Herbert Hoover purportedly refused to spend government money in an effort to reinvigorate the economy. Franklin Delano Roosevelt’s New Deal government spending programs allegedly saved America.
This is a big lie.
The 1920s marked the beginning of mass production and the emergence of consumerism in America, with automobiles a prominent symbol of the latter. In 1919, there were just 6.7 million cars on American roads. By 1929, the number had grown to more than 27 million cars, or nearly one car for every household. During this period, banks offered the country’s first home mortgages and manufacturers of everything – from cars to irons – allowed consumers to pay “on time.” Installment credit soared during the 1920s. About 60% of all furniture and 75% of all radios were purchased on installment plans. Thrift and saving were replaced in the new consumer society by spending and borrowing. Notice any parallels?
Encouraging the spending, the three Republican administrations of the 1920s practiced laissez-faire economics, starting by cutting top tax rates from 77% to 25% by 1925. Non-intervention into business and banking became government policy. These policies led to over-confidence on the part of investors and to a classic credit-induced speculative boom. Gambling in the markets by the wealthy increased. While the rich got richer, millions of Americans lived below the household poverty line of $2,000 per year. The days of wine and roses came to an abrupt end in October 1929, with the Great Stock Market Crash.
The Great Depression was caused by the Federal Reserve’s expansion of the money supply in the 1920s that led to an unsustainable credit-driven boom. Just like the early 2000s. When the Federal Reserve belatedly tightened in 1928, it was too late to avoid financial collapse. According to Murray Rothbard, in his book America’s Great Depression, the artificial interference in the economy was a disaster prior to the depression, and government efforts to prop up the economy after the crash of 1929 only made things worse. Government intervention delayed the market’s adjustment and made the road to complete recovery more difficult.
And, this is exactly what the IMF and the Central Bank are doing in Europe today. Pouring more capital into a failed banking system to avoid a runaway withdrawal panic is crazy. Where will bonds be when it is over? Every country in the Eurozone, save for Germany and the United Kingdom, are broke and their banks are failing. More of the same lunatic monetary policy will bring Europe to its own Great Depression, and it will happen next year.
The parallels between the 1930s and today are uncanny. Alan Greenspan expanded the money supply after the dot-com bust, dropped interest rates to 1%, encouraged a credit-driven boom, and created a gigantic housing bubble. By the time the Fed realized they had created a bubble, it was too late. The government response to the 2008 financial collapse has been to expand the money supply, reduce interest rates to 0%, borrow and spend $850 billion on useless make-work pork projects, encourage spending by consumers on cars and appliances, and artificially prop up housing through tax credits and anti-foreclosure programs. The National Debt has been driven higher by $2.7 trillion in the last 18 months.
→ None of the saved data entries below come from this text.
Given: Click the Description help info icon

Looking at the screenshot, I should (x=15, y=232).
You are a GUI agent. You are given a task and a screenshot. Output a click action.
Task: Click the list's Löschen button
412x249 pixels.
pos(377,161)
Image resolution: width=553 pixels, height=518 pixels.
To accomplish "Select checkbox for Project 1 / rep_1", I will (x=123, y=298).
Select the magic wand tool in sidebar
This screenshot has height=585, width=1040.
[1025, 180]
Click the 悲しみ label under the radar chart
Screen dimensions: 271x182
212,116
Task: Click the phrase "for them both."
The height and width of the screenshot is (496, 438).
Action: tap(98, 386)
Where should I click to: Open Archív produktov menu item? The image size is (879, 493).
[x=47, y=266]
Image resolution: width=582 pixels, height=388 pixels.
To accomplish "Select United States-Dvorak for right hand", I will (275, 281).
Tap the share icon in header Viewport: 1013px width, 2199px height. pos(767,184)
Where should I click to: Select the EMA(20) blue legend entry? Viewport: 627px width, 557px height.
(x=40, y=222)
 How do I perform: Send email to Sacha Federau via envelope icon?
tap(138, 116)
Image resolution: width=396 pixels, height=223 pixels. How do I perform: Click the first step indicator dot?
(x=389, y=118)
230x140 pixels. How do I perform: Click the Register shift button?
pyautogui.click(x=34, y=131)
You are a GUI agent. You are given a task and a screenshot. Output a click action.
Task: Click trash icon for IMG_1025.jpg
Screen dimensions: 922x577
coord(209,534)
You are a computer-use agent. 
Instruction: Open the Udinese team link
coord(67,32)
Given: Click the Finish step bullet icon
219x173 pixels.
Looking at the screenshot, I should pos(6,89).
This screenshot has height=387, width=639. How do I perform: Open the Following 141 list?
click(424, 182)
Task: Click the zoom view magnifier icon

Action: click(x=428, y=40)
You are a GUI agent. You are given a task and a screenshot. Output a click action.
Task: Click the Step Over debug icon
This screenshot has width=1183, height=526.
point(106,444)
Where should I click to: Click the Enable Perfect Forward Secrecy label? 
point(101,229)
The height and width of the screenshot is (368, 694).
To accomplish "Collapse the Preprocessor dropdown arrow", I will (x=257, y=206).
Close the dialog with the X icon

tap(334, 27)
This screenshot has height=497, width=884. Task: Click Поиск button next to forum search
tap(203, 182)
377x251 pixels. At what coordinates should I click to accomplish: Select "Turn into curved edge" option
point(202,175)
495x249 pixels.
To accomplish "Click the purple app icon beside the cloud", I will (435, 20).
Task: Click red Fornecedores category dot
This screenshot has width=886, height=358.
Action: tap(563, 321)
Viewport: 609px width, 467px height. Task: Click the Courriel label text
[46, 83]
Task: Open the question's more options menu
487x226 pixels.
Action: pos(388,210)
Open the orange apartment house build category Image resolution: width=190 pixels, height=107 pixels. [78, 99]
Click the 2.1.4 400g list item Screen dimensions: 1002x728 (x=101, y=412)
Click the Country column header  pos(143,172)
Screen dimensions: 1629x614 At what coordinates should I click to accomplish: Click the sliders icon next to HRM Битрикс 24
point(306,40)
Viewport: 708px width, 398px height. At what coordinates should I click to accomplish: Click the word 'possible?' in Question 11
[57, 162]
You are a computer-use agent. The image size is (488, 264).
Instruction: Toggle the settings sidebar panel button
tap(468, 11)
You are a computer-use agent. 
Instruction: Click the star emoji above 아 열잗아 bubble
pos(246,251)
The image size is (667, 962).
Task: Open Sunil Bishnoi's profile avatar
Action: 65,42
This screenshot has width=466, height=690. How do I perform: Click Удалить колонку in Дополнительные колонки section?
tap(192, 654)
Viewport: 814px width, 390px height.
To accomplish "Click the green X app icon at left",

The government has sustained insolvent Wall Street banks with $700 billion of taxpayer funds and continues to waste taxpayer money on dreadfully run companies like Fannie Mae and Freddie Mac. The government is prolonging the agony by not allowing the real economy to bottom and begin a sound recovery based on savings, investment, and sustainable fiscal policies. President Obama continues to exacerbate the problem by creating more burdensome healthcare, financial, and energy regulations. And, regulations are not the same as a single payer health care program, so please understand; these policies are hurting businesses and failing to help anyone.
Today’s politicians and monetary authorities have learned the wrong lessons from the Great Depression. The result will be a second, Greater Depression and more pain for the middle class. The investment implications of government stimulus programs are further debasement of the currency and ultimately inflation and surging interest rates.
And, at the end of the day, we will be forced to allow capital markets to sort it out without any additional government intervention after all, and, as they say in golf, take our medicine and play the next hole. But, we’re really bad at that, aren’t we?